Thousands of LGTBIQ+ protesters dressed the streets of Rosario in rainbow colors

“We are fed up” was a common message of the march and of the document read at the closing / Photo Sebastián Granata

Thousands of people from the LGBTIQ+ community marched this Saturday through the central streets of the city of Rosario to the Paraná River with the iconic colors of the rainbow and its characteristic holiday spirit to make visible their fight against exclusion and discrimination in the sixteenth Pride March.

The protesters of more than 40 organizations and spaces of the diversity of that city and the region began to meet around 13 in the freedom squarelocated in Miter and Pasco, a historical place of vindication of the collective.

The event started with a Diverse Fair composed of more than 100 LGTBIQ+ entrepreneurswho placed different positions among which those of make-up, genderless clothing sales, vegan meals and sex shops.

Stalls were also placed hydration and gazebos with information of the convening organizations.

(Photos Sebastian Granata)

At 3:00 p.m., in the center of the square, the Emerging Pride Culture Festival with driving Lucas Miro, performers and local artists to add color to the stage prior to the traditional March.

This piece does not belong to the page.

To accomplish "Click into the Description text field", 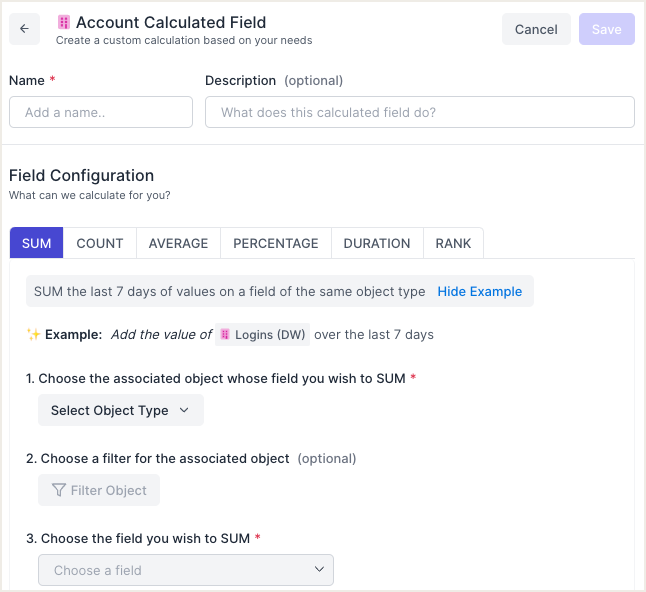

Then the column began to cross the first streets from Miter and Pasco.

twelve colorful floats decorated with neon lights and carrying loudspeakers, they joined to musicalize the tour that had its first post in Pellegrini street, where the slower progress made it possible to visualize the group in its maximum festive expression with dances and performances.

The crowd then crossed the center of that city until reaching the Parque Nacional a la Bandera, where a stage placed on the banks of the Paraná River received the activists with more music and art.

document reading

There, a unified document was read among all the organizers in which the main claim was for a “Law of Historical Reparation for Post-Dictatorship Trans Transvestite Survivors”.

“This year, the phrase that sums up the moment we are going through is ‘we are fed up’ with the lack of application of specific public policies,” the representative of the organizing commission, Manuel López, told Télam.

In this march, he remarked, “we demand that the officials give answers to our demands that are already known because we managed to legitimize them in an agenda of the public and private sphere, but they need to be applied at the state level and that private companies hire the diversities and that there are no discriminatory practices.

“When we say that transvestites and transgender women die at the age of 40, which is the average lifespan, when there is still discrimination in the health system, in education and at work, it is that there is a debt of democracy for a collective very large part of our population”, he concluded.